At their modest pension, Marjorie meets a dashing but aloof Captain Edward Grainger, esquire. She finds him stodgy and over-protective.
Straining against the constraints of conventional society and eager for adventure, Marjorie manages to get herself into a number of scrapes in which the begrudging Captain Grainger comes to her rescue. Unknown to Marjorie, Captain Grainger works for Lloyds, and is in pursuit of a notorious international jewel thief. His job is to assure the South Sea pearls of Mrs. Grace Parmeter are not pinched while she vacations in Tuscany. An informant has told Edward that the thief is a resident of Marjorie’s pension.
Enter the Honorable Freddie Clive-Bickerton who wishes for Marjorie’s hand and her fortune. He takes her to the opera in style and has the most impeccable manners.
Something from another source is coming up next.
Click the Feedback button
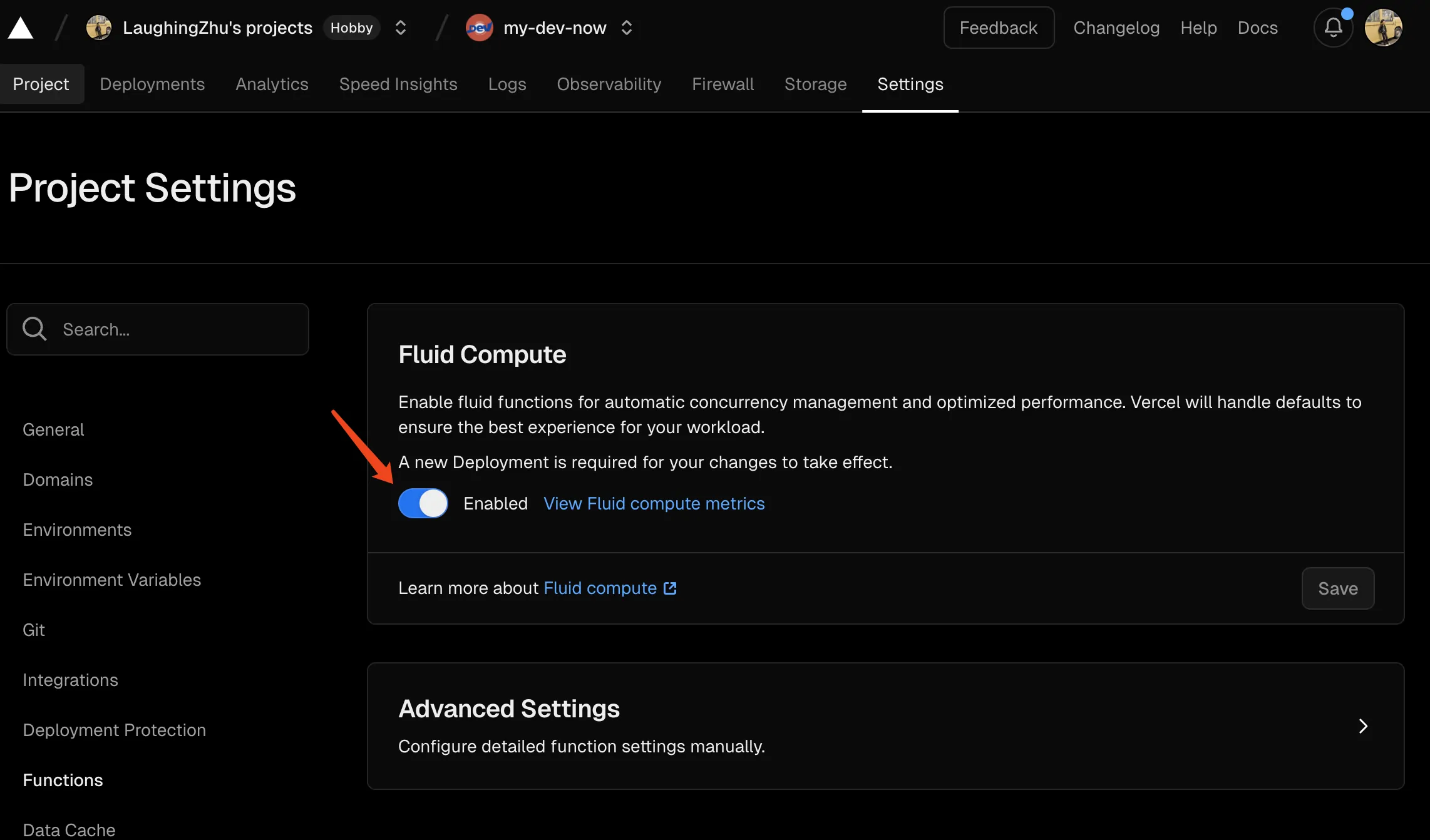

Marjorie soon realizes it’s Edward Grainger who can be depended on.
When a stolen diamond bracelet is found in Marjorie’s opera reticule, the local police arrest her. Edward reveals his true identity and convinces the police that the culprit is another resident of the pension who has left in a hurry. Except the accused has an alibi, and Edward fears the real thief is a danger to the others and will strike again.
Knowing she’s spoilt Edward’s chances to catch the thief, Marjorie persuades her cousin to go with her to Grace Parmeter’s villa where they apply for work as housemaids so they can spy on her guests. They are hired because the lady is giving a house party and extra staff are needed. An angry Edward is one of the guests and so is fickle Freddie.
Marjorie does her best to uncover the thief, but her antics put the party into a terrible uproar.
In the end the thief is exposed, Edward is reconciled and Marjorie finds falling in love to be the grandest adventure of them all.